La mort de la peine du même nom n’est finalement qu’une mesure symbolique. Symbolique, oui, parce qu’elle n’a aucune importance sur la vie concrète et bassement réelle des Français. La peine de mort, le Français réel, dans son écrabouillante majorité, il n’en n’a rien à foutre. Pour être précis, sous le septennat giscardiaque, sur cinquante-quatre millions d’habitants, la France n’a perdu que trois pélots sous la guillotine. En sept ans ! Trois 54 millionièmes de condamnés à mort ! Pas de doute, y’avait urgence ! Il fallait arrêter le massacre ! La dépopulation nous guettait ! Le génocide ! Bien sûr, tout citoyen étant aussi un justiciable, chacun était à ce titre, en principe, raccourcissable. Mais dans la réalité, un simple quart d’heure de circulation routière faisait bien plus de victimes que la guillotine en sept ans.
En France, on vit exactement de la même façon avant et après l’abolition de la peine de mort, je l’affirme ! L’abolition n’a même rien changé pour les assassins eux-mêmes, puisqu’un des arguments abolitionnistes avançait que la peine capitale n’était pas dissuasive. C’est bien ce que je dis : tout le monde s’en foutait. CQFD.

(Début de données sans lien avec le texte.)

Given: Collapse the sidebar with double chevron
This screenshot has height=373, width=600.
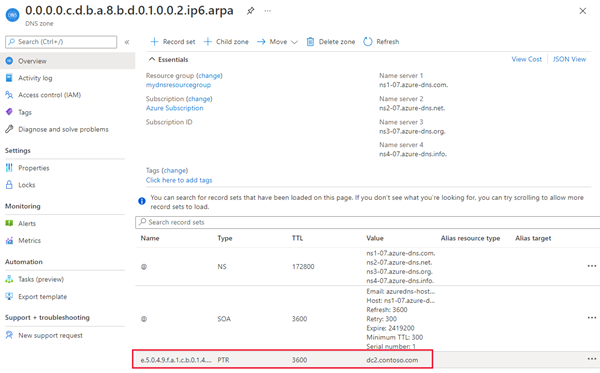Looking at the screenshot, I should [127, 42].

Si l’on veut citer des mesures qui changent la façon de vivre des gens au-delà du symbole, on peut évoquer le droit de vote, celui de divorcer, l’accès à la contraception, l’avortement, les mesures sur le crédit, les réformes scolaires. Un Président qui permet l’indépendance de l’Algérie, par exemple, ou qui décide de la fin de la conscription, ou qui fout des radars routiers jusque dans les chiottes change bien plus radicalement la vie des citoyens que celui qui abroge une loi exceptionnelle par nature, et presque jamais appliquée. Par ailleurs, on rougit d’avoir à le rappeler, les évolutions de la science, puis de la technique, changent bien plus radicalement la vie des gens qu’un Président de la République, fût-il grantomdegoche, fût-il élevé au rang de héros par une foule en liesse un soir de mai, prise d’un délire qui fera sourire de pitié ses enfants à naître. La perceuse-visseuse sans fil, ça oui, j’en témoigne devant l’Histoire, ça a changé ma vie !

Parlant bilan, on pourrait aussi rappeler que c’est sous le même Mitterrand qu’on commença à parler des « nouveaux pauvres », toujours aussi pauvres trente ans après, d’ailleurs, mais moins nouveaux. On pourrait rappeler qu’il a été un parfait continuateur de Giscard sur bien des points, par exemple en contribuant à faire entrer la France dans l’européisme le plus libéral, abandonnant une grande part de la souveraineté nationale pour le plus grand profit des citoyens, comme chacun peut le constater aujourd’hui. On pourrait rappeler qu’il a ouvert un boulevard médiatique à la publicité partout où c’était possible, qu’il a filé une chaine de télévision française à Silvio Berlusconi et fait passer son ministre Bernard Tapie pour un modèle. Mais ce serait déplacé en ces temps de fièvre commémorative.



Que Mitterrand ait donc tenu à abolir la peine de mort ne peut pas compter pour une grande part dans le bilan de son action, sauf sur le point des symboles. Mais c’est pourtant de ça que se nourrissent aujourd’hui les souvenirs de la période, et l’essentiel de la fierté de notre impayable gauche moderne.